### Extracted text
* Start *

GSA gets a renewed mission

Dan Tangherlini at microphone

Acting GSA Administrator Dan Tangherlini has a vision for the agency's future mission, while his own long-term status remains a mystery. (FCW photo)

Dan Tangherlini, acting administrator of the General Services Administration, gave his agency a new mission statement on Jan. 14 to address these austere times.

While it did not mention Tangherlini’s own status, the memo outlines a vision for the future. Tangherlini, however, is only an acting administrator and has been in the role since April 2012. As President Barack Obama begins his second term and addresses a new round of leadership appointments, it remains unclear whether Tangherlini will become the agency’s permanent administrator or be replaced.

“The mission of GSA is to deliver the best value in real estate, acquisition, and technology services to government and the American people,” Tangherlini wrote in a memo to employees. The memo was also posted on GSA's public blog.

“At a time of shrinking budgets, GSA’s role of providing the highest possible value at the lowest possible cost to our partner agencies has never been more important,” he wrote in the memo.

Despite the new memo, uncertainty lingers about GSA’s top positions. In addition to Tangherlini’s uncertain future, the Federal Acquisition Service commissioner position is open.

As for Tangherlini, “Will he or won’t he?” said Larry Allen, president of the Allen Federal Business Partners. “That is a common question both in and outside of GSA these days.”

An agency spokeswoman said GSA does not have an official announcement about Tangherlini’s future. In the memo, however, Tangherlini wrote, “In 2013, working together, we can continue to improve GSA and find ways to offer even better service.”

* End *

### Short task
According to the article on GSA's new mission, since when has Dan Tangherlini served as acting administrator?

### Dataset extract
* Start *

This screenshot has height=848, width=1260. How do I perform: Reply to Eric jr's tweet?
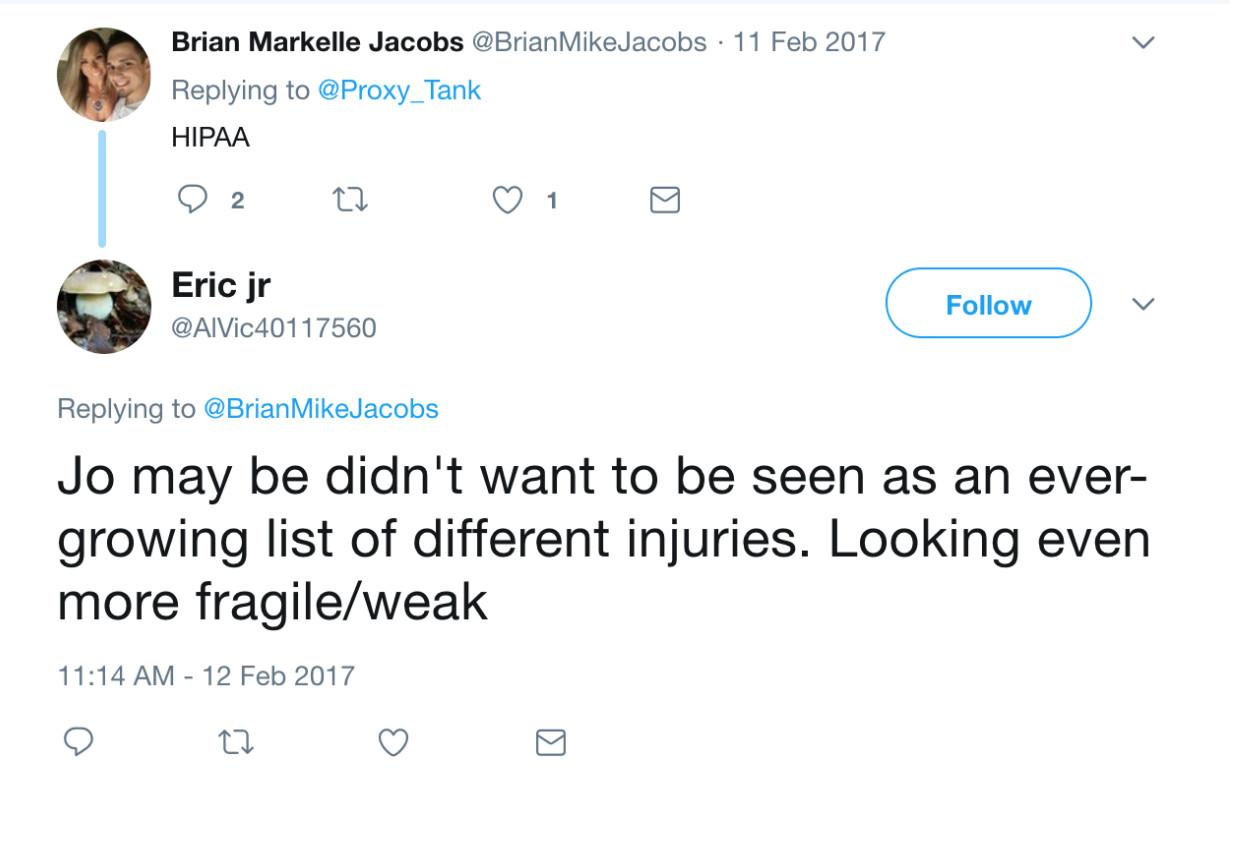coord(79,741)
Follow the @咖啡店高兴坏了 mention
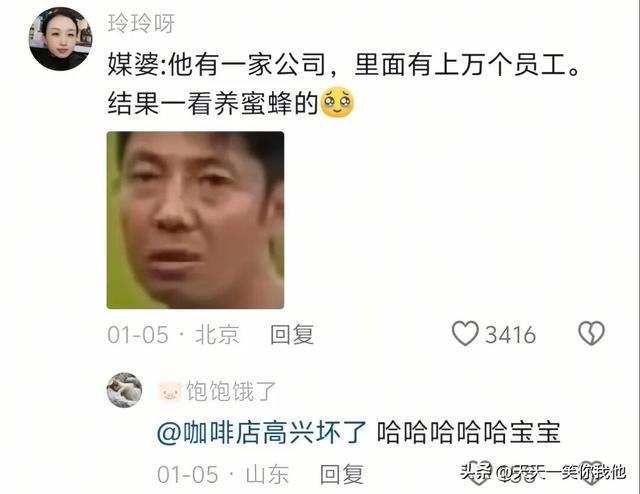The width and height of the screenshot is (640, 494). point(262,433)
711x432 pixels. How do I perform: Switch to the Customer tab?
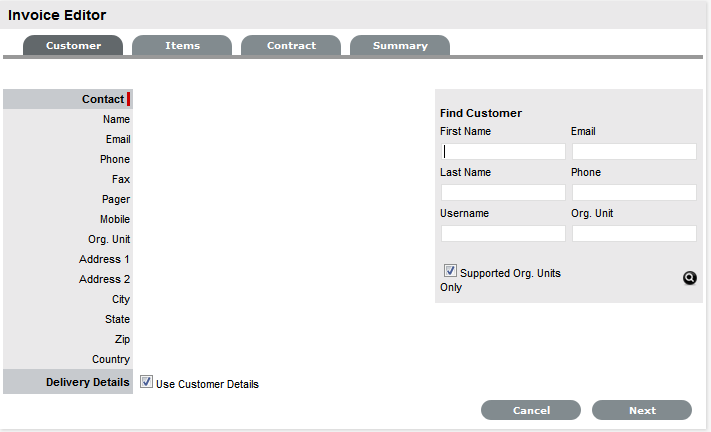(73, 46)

* End *

### Written answer
Since April 2012.